A mutter ran through the crowd, but Devouchet spoke on. “Everyone who makes a mark agrees to be bound by the rules of old Bingtown. In turn, each head of a family will gain a vote on the Bingtown Council, as it was of old.” He looked around, including the leaders on the dais. “All must agree that the Bingtown Council’s judgments upon their disputes will be final.” He took a deep breath. “And then, I think, there must be a vote to choose new members of the new Bingtown Council. To assure that every group gains a voice.”

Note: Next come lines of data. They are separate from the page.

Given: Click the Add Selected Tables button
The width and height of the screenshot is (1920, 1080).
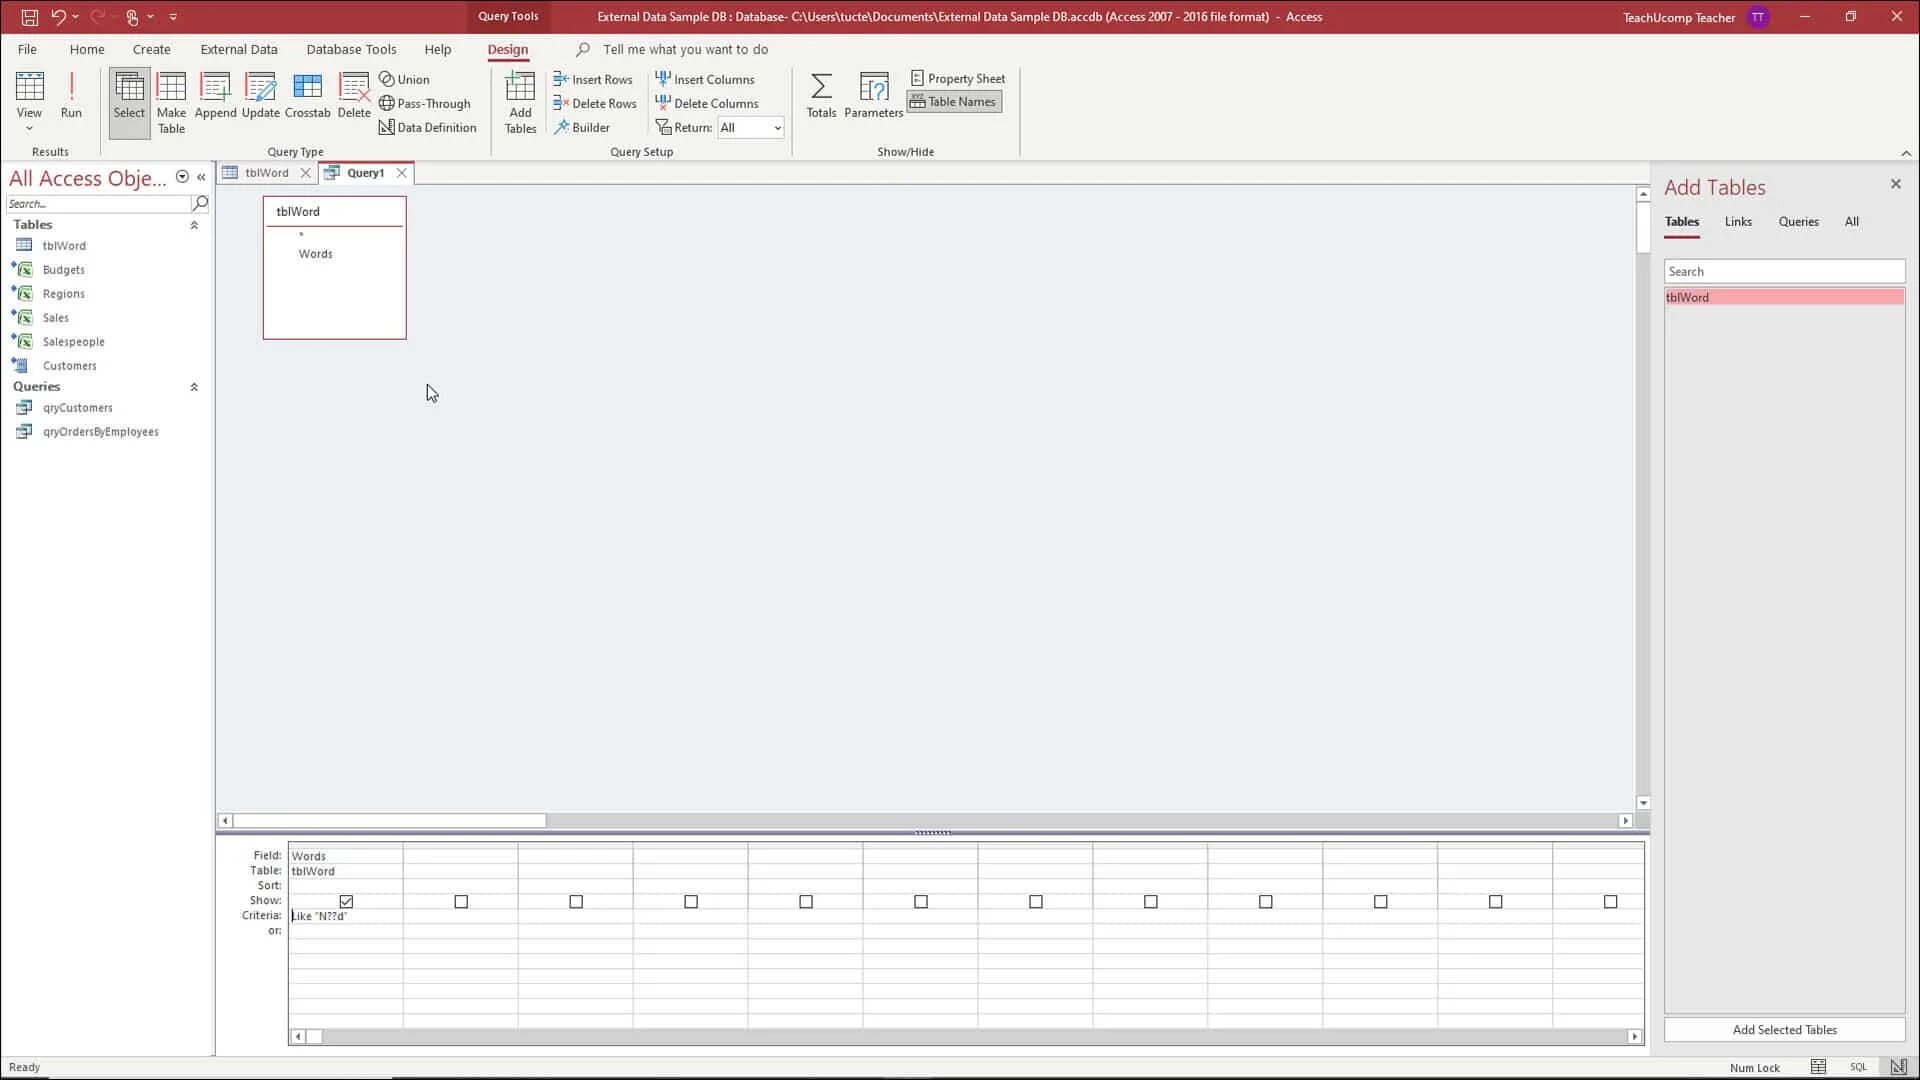Looking at the screenshot, I should [x=1784, y=1029].
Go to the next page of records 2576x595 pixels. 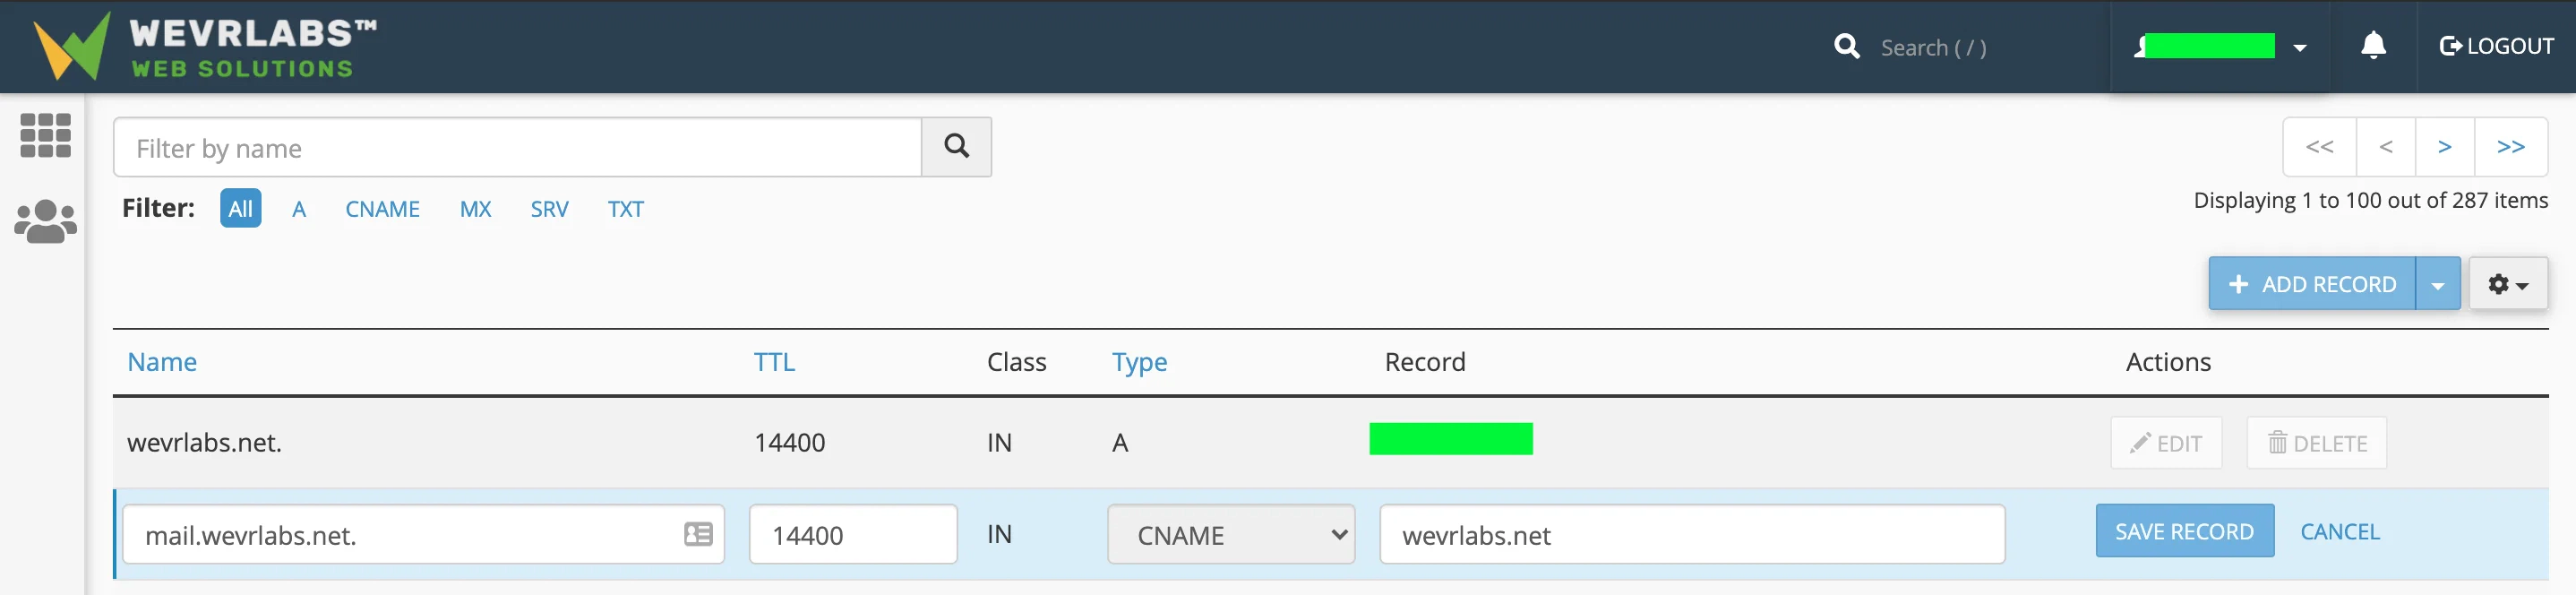[2444, 147]
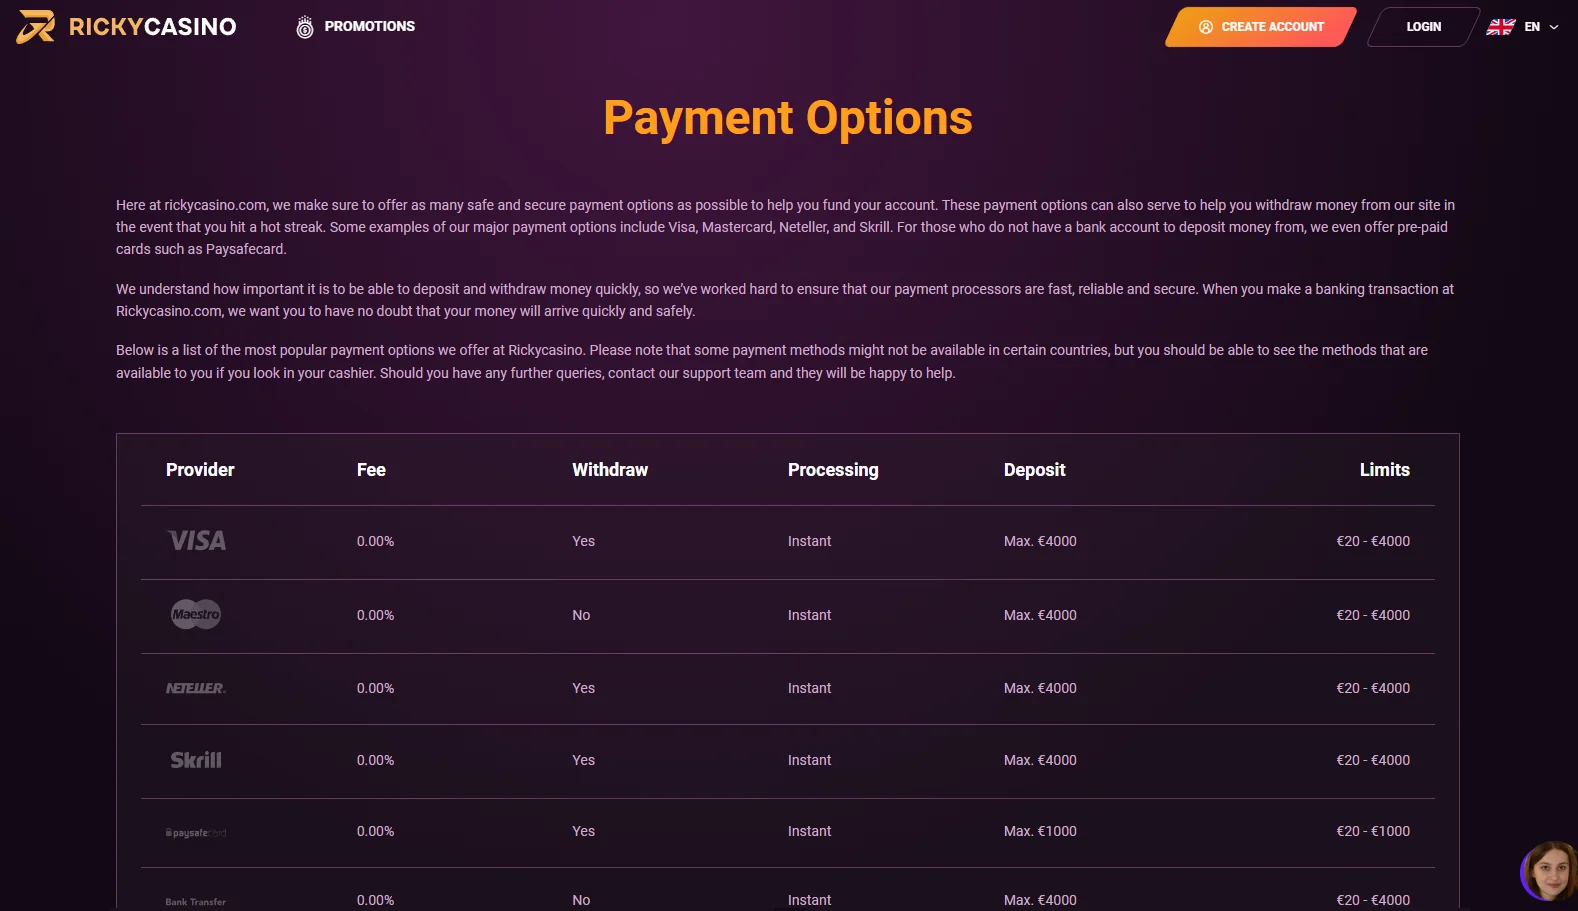This screenshot has height=911, width=1578.
Task: Click the Promotions medal icon
Action: (x=305, y=28)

Devouchet’s eyes went back to the dragon. “You, too, must make a mark to signify your agreement. Then the Kendry must be returned to us, and the other liveships summoned back, for without them no workers or materials can be carried upriver. Then you must look at our charts with us, and help us mark out the stretches of the river that we do not know, and show us where this deepening of the river must occur.”
People were nodding, but the dragon gave a loud snort of disgust. “I have no time for this writing and marking! Regard it as done, and let us begin tonight!”
Reyn spoke before anyone else could. “Swift is better; on that you and I agree. Let them set their words to paper. Between you and me, I offer you my word, and I am willing to take yours.”
Reyn took a breath. When he spoke again, he made his tone formal. “Dragon Tintaglia, do we have a bargain?”
“We do,” the dragon replied heavily. Tintaglia looked at Devouchet and the others on the dais. “Set your pen to paper, and do it swiftly. I am bound by my name and not by a mark. Tomorrow, Tintaglia begins to do what she has promised. See that you are as quick to keep your word.”